As I looked down the nave, the pews were nearly empty except for a handful of elderly women who were kneeling around the altar, enraptured by a strange metal object on top of it that looked like the sun. I slowly realized what was happening in this unassuming place and it was something I had only read about in my art history books in the chapters on the Middle Ages.


These women were practicing a very old and peculiar devotion found in some Catholic and a few Episcopal churches known as Eucharistic adoration, which is exactly what it sounds like. It’s sitting in adoration of Christ’s true body made present in the consecrated Communion bread which is displayed in this odd, beautiful object called a monstrance.


And let me tell you these women were lost in adoration. The looks on their faces were more captivating to me than the bread in the object before them. They looked as if they were utterly and hopelessly in awe. Really, they looked like they were in love. There was no doubt that they felt that God was truly before them in a way that I had never quite experienced myself.


Now I grew up a good Episcopalian boy and was taught in my confirmation class by a kindly priest about the Real Presence. Our belief that Jesus, in some mysterious way, not really understood by anyone except maybe Mother Theresa, becomes truly and extraordinarily present in the ordinary things of bread and wine during the Eucharist.

For most of my life I held onto this thought lightly, receiving the body and blood of Christ with reverence but not really feeling in my heart what was said to be true about what I was consuming.



But let me tell you, when I saw the looks on these women’s faces, I felt for the first time that what I was taught could actually be true.
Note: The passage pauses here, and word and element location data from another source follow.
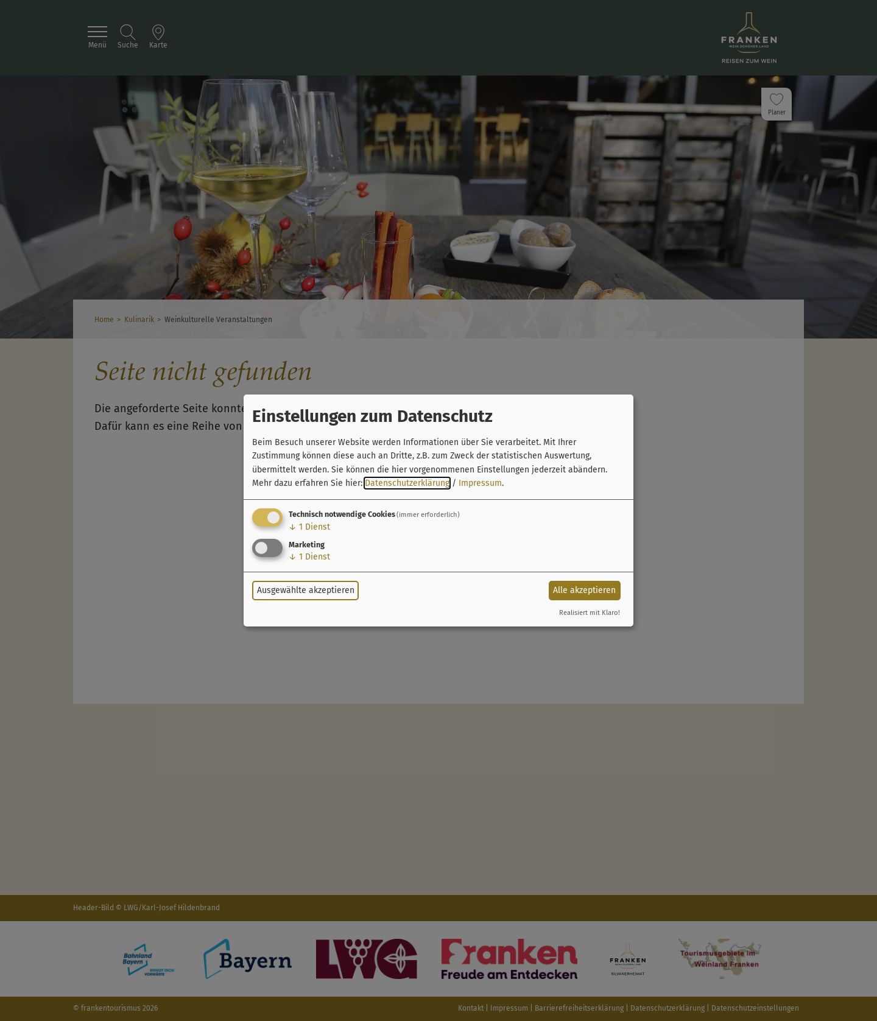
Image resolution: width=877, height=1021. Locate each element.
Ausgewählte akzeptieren (305, 590)
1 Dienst (309, 527)
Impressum (480, 483)
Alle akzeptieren (584, 590)
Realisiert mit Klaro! (589, 613)
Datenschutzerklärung (407, 483)
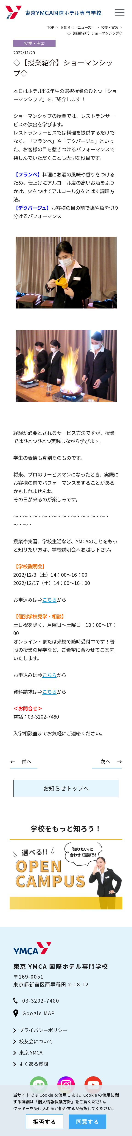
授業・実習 (109, 27)
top (50, 27)
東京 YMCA (30, 1052)
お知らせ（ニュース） (77, 27)
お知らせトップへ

The way that they looked in utter awe reminds me of how Peter, James, and John look in that window as they see Jesus transfigured as the Son of God for the first time. It was as if light shining from the wafer had been hidden from me and was now reflected from their faces and onto mine. Their belief that Jesus really shows up for us helped my unbelief and I have never approached the Holy Eucharist in the same way since.
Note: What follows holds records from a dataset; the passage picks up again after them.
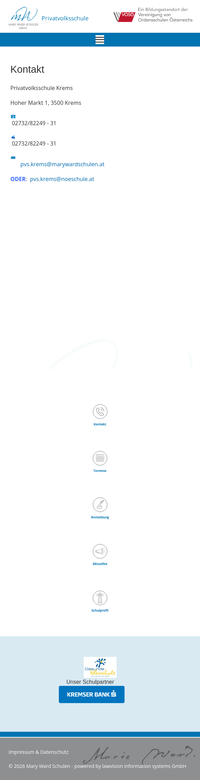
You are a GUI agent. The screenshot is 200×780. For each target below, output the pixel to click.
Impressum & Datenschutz (39, 752)
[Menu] (100, 40)
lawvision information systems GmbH (144, 766)
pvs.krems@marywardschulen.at (62, 164)
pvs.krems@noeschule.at (62, 179)
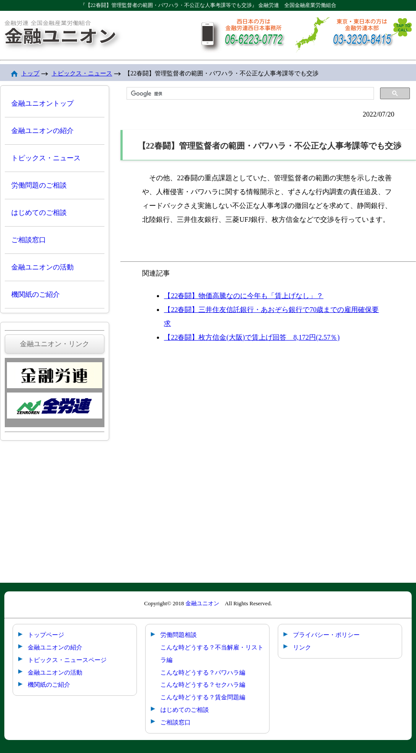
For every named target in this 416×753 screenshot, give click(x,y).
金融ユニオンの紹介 (42, 130)
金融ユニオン (202, 603)
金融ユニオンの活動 (42, 267)
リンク (302, 647)
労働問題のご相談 (39, 185)
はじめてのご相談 (39, 212)
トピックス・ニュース (82, 73)
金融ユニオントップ (42, 103)
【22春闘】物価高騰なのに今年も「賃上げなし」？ (243, 295)
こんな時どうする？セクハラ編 (202, 684)
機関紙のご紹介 (35, 294)
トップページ (46, 634)
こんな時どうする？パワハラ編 (202, 672)
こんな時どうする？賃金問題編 (202, 697)
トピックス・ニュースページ (67, 659)
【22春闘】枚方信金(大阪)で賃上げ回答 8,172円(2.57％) (251, 337)
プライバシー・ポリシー (326, 634)
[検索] (249, 93)
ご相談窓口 (28, 239)
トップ (30, 73)
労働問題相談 (178, 634)
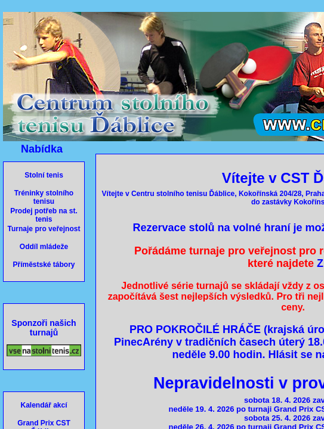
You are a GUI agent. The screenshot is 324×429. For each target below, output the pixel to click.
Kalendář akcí (43, 405)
Now, like my confirmation priest, I’m not telling you what you should or shouldn’t believe about how Jesus shows up in the Eucharist. Whether you believe in transubstantiation, consubstantiation, transignification, the Pneumatic presence, or if you’re like most of us and you don’t really know what’s happening but you’re still showing up for Jesus anyway… then all you need to know is this: Jesus is also showing up for you. Reliably.


And if we take seriously that possibility that God’s son, Jesus has the power to transfigure ordinary things like bread and wine, then there’s hope that God can transfigure ordinary folks like us to look more like Jesus.


These Franciscans in Boston surely did. You see, they had a reputation in town. Like Jesus, they did things that didn’t sit well with the religious authorities. They were a minor institution in the gay community because they were known as one of the only Catholic churches where folks could show up as God had created them. And they could stay that way, even while been transfigured more and more into the image of Christ.


They ran one of the largest outreach ministries to the unhoused in the neighborhood because they saw the presence of God in the person sleeping in on their doorstep as much as they saw God on the altar.


They embraced the fullness of what it meant to be transfigured by the love of God who turns the ordinary into something extraordinary.


And that’s what the Transfiguration is about. It’s about us showing up for Jesus, and Jesus really and truly showing up for us, and transforming us. And because we are transformed by that experience we don’t just stay in that moment, though Jesus’s disciples were tempted! They were lost in wonder, love, and praise, like those women I saw, and they wanted to set up tents and stick around a while on the mountain where Jesus was transfigured. But Jesus said no. Jesus told them to go down from that mountaintop so that the light which had shined upon them could be reflected in all the world.


The lesson for us in Epiphany is that Jesus shows up in ordinary things so that ordinary people like you and me can get caught up in something extraordinary. That’s transfiguration. That’s real presence. Amen.